For all of my life I have felt completely different from everyone around me like I have a special purpose and there’s nobody like me in the world. I don’t “connect” with people and I don’t see the point. I also find it hard to trust others and I have always avoided social situations because I feel overwhelmed and really paranoid/anxious. I've never fit in anywhere and I laugh at inappropriate times but I can't help it (like my emotions aren't appropriate for a situation). I talk over people and can get really loud if I want to be heard. I feel that maybe others are robots and I'm the only "real" person. It's really difficult to explain, which is probably why a lot of people call me unique. Some of the obsessions are good however because I'm extremely passionate about art and it's something I have always been determined to pursue as a career. I'm thankful that as a young child I would have rather stayed home to draw cartoons/write stories than go out. People also tell me that I'm gifted in art and music. I still love Disney and stuffed animals and people think I'm childish though I feel nothing like anyone my age group (I get along with adults better). My moods can swing from self-consciousness and being quiet to being really hyperactive, talkative and loud (I also feel very angry when people interrupt me, though I apparently interrupt others a lot and start shouting to get my point across though I don't realise it). . Since a very young age I have had bursts of energy during certain emotions (like rage) where I have to take it out on myself (self harm – biting, scratching, cutting, hitting etc) or I feel overwhelmed and have the need to scream. I also have problems with aggression and being agitated. Little things set me off (for example if something isn’t where it should be) and I am extremely impatient and get frustrated really easily. I’m irritable and find it hard to concentrate/focus on things that don’t interest me and I frequently zone out/start daydreaming. If it's something that I enjoy, like space for example, I focus on it a lot and seem weird to others because I know a lot of detailed facts about the subject and I go all loud in class telling the teacher what I know.

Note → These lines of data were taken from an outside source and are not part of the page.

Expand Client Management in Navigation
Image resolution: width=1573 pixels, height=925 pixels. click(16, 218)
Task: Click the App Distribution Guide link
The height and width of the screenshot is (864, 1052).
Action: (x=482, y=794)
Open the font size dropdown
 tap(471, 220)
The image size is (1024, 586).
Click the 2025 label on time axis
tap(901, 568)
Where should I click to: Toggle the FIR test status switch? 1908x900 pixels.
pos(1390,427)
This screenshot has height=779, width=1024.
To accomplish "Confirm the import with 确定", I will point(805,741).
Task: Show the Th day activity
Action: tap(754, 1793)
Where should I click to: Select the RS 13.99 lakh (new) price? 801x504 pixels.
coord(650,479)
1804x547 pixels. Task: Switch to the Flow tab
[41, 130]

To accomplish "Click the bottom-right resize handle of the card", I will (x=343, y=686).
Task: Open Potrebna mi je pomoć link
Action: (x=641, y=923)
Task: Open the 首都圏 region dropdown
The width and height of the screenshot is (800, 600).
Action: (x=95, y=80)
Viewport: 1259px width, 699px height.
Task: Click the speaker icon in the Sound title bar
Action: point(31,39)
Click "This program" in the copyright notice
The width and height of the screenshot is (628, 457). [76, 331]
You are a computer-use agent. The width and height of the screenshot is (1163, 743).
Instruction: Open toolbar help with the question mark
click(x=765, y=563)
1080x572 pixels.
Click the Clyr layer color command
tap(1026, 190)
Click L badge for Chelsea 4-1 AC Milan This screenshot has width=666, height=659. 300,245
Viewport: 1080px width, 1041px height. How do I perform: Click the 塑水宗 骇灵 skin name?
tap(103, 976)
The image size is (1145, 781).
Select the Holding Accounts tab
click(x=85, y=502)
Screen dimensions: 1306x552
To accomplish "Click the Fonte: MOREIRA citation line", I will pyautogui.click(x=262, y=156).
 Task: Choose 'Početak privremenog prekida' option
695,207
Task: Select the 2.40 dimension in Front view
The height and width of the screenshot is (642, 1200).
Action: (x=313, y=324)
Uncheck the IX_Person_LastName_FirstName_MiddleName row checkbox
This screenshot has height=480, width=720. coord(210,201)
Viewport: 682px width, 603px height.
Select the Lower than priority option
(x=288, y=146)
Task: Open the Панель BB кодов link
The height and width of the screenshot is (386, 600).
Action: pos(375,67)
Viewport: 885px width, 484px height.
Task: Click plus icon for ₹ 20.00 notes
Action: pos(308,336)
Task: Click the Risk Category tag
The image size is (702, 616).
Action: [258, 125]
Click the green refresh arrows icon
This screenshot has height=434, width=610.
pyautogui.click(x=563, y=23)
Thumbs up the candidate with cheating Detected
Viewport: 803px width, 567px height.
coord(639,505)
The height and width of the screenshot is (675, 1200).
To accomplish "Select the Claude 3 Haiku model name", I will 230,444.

I rely on my mother a lot, though I try sometimes to be independent. It's not that I can't do it, it's just like my brain won't do it. I can't really describe it. I have excellent memory for small details and I see patterns everywhere/meaning in things like how they are placed or where they are etc. I love numbers and colours and number plates.

I have loads of rituals and compulsions (I have diagnosed OCD) as well as obsessions. There are some specific subjects that I am deeply interested in for no apparent reason. I read up on them all the time and go on about them to people (trains, astronomy, I had obsessions with the bombings of Hiroshima/Nagasaki for no reason, video games, dinosaurs were a huge part of my life – I knew all of the names and ages/diets by the age of 6 etc). I wouldn’t stop talking about these things and they would make me happier than anything else could.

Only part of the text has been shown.